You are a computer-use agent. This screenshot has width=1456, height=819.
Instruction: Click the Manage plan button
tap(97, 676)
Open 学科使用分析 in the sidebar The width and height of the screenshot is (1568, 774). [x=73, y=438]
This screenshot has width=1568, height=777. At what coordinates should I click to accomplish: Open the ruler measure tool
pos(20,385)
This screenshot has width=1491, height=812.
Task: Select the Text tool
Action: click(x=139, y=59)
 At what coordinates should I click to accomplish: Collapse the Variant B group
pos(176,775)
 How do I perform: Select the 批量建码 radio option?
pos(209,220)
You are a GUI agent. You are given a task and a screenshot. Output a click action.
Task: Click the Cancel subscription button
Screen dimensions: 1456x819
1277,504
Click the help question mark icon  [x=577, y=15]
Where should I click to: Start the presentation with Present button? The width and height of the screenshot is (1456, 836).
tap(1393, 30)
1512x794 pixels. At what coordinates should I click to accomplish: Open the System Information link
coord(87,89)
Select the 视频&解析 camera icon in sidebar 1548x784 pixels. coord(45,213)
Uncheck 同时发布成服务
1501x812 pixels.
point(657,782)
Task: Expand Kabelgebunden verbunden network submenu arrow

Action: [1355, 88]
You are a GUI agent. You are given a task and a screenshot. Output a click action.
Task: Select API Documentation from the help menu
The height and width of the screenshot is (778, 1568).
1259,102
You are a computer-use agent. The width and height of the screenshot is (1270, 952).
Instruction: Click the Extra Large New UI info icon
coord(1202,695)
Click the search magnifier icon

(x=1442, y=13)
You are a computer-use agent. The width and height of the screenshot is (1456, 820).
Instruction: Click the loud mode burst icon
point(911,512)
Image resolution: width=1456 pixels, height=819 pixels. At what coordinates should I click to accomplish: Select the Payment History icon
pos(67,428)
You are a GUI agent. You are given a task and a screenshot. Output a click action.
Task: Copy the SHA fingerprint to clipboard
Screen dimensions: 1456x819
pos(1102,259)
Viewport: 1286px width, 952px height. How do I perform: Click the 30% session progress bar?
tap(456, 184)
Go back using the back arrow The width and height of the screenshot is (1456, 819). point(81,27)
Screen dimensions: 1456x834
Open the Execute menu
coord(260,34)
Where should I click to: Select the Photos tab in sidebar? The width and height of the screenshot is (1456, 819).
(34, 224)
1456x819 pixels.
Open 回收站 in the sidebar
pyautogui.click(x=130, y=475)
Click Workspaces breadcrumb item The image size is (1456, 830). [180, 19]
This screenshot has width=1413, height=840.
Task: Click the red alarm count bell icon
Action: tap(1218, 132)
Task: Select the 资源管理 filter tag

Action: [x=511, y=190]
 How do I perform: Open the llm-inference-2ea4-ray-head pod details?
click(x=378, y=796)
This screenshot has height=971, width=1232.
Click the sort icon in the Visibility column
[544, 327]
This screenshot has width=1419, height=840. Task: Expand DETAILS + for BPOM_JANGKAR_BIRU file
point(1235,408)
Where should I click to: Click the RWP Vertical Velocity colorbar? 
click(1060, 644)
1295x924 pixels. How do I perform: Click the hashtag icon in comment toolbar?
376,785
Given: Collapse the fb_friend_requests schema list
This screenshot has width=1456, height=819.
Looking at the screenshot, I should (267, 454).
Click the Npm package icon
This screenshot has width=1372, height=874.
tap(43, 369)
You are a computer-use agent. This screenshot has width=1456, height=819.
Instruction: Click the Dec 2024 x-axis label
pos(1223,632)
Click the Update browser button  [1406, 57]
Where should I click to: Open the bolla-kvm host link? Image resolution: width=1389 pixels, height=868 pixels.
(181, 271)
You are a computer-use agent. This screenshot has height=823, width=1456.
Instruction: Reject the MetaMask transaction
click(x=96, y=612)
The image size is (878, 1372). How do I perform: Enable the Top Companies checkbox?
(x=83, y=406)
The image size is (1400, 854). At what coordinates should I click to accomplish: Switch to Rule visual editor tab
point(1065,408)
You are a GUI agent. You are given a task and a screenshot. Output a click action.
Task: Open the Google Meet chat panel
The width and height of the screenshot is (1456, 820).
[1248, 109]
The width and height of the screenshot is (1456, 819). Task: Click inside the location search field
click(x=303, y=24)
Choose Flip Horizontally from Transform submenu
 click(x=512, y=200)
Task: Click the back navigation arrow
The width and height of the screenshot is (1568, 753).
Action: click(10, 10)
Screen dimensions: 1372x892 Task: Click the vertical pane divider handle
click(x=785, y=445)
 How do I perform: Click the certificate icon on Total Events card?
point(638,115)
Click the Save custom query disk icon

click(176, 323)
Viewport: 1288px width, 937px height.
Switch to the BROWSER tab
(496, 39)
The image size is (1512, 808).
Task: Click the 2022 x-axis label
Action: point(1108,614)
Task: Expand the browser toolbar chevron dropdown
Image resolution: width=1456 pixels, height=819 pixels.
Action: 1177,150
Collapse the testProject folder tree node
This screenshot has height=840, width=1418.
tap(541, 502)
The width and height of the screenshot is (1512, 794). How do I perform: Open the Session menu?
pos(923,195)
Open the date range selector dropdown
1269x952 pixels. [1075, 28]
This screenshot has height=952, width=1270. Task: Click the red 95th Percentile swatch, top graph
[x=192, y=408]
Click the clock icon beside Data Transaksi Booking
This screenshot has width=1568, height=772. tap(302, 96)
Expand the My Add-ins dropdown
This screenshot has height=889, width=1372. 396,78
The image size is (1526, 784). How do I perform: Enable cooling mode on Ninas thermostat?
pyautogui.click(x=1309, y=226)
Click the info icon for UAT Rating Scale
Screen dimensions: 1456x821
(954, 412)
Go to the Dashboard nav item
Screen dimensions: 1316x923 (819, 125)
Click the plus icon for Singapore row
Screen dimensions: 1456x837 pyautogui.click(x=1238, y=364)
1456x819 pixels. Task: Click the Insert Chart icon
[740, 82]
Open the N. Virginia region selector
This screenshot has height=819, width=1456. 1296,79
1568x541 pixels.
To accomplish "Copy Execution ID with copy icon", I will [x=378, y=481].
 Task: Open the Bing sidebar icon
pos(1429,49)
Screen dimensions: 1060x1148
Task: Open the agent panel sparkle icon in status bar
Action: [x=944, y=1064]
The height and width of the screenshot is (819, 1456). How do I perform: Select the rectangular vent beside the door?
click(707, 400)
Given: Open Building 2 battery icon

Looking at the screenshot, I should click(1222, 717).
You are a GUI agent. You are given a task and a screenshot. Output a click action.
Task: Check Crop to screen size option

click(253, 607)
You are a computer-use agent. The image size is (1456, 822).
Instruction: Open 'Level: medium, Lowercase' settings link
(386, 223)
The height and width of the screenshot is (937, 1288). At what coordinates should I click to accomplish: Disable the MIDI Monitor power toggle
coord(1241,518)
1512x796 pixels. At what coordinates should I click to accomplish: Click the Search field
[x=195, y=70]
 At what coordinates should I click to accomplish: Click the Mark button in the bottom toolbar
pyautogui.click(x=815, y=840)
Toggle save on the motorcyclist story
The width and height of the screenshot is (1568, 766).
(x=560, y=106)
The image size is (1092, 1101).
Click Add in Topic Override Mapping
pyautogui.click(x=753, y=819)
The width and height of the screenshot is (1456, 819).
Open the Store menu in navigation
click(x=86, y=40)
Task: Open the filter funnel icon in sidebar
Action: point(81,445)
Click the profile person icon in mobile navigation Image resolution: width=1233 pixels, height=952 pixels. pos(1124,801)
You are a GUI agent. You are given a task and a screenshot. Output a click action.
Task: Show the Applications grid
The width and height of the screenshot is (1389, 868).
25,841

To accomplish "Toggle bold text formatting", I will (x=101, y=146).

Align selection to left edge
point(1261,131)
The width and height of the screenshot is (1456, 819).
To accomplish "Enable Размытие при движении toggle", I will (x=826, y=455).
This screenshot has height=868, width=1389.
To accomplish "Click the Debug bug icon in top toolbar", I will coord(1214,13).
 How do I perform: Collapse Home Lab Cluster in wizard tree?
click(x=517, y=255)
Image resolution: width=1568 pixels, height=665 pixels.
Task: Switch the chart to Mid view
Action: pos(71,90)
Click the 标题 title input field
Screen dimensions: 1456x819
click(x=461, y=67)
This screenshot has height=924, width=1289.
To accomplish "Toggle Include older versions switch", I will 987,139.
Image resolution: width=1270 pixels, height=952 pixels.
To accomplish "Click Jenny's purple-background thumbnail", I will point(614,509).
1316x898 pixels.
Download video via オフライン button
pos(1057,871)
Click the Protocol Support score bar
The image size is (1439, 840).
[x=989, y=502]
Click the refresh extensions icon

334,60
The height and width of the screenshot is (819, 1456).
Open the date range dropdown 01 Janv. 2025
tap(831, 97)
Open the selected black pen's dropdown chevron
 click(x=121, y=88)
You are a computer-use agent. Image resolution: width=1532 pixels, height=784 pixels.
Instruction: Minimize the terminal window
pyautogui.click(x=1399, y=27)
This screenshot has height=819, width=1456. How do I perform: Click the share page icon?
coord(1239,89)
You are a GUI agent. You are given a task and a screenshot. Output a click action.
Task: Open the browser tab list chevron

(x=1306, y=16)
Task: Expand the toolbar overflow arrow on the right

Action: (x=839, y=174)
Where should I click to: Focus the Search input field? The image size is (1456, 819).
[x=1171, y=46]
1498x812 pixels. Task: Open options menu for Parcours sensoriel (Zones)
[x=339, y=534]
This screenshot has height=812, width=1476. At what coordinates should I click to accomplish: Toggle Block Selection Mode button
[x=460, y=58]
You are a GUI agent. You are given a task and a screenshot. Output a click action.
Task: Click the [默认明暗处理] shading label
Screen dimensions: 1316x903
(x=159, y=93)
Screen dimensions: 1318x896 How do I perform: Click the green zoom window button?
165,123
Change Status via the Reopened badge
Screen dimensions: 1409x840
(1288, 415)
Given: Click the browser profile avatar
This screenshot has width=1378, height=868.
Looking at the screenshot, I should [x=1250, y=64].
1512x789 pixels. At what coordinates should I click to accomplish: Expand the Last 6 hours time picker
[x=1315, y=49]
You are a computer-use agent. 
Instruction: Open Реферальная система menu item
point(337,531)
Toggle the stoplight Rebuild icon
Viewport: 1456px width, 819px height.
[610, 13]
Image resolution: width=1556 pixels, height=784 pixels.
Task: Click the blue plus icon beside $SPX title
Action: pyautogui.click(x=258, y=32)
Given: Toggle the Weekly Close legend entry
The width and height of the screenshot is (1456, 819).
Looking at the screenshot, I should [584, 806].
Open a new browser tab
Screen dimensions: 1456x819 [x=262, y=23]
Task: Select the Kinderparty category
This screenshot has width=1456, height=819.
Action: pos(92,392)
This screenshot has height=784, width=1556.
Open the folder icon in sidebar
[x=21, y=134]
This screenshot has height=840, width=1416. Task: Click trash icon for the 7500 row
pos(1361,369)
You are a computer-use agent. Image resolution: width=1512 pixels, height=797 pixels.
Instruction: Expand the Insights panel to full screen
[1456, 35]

◆ What you need to do ◆
Which lines of the listing include the string "profile"? Pull them out.

◆ Expected output ◆
Click the profile person icon in mobile navigation Image resolution: width=1233 pixels, height=952 pixels. pos(1124,801)
Given: Click the browser profile avatar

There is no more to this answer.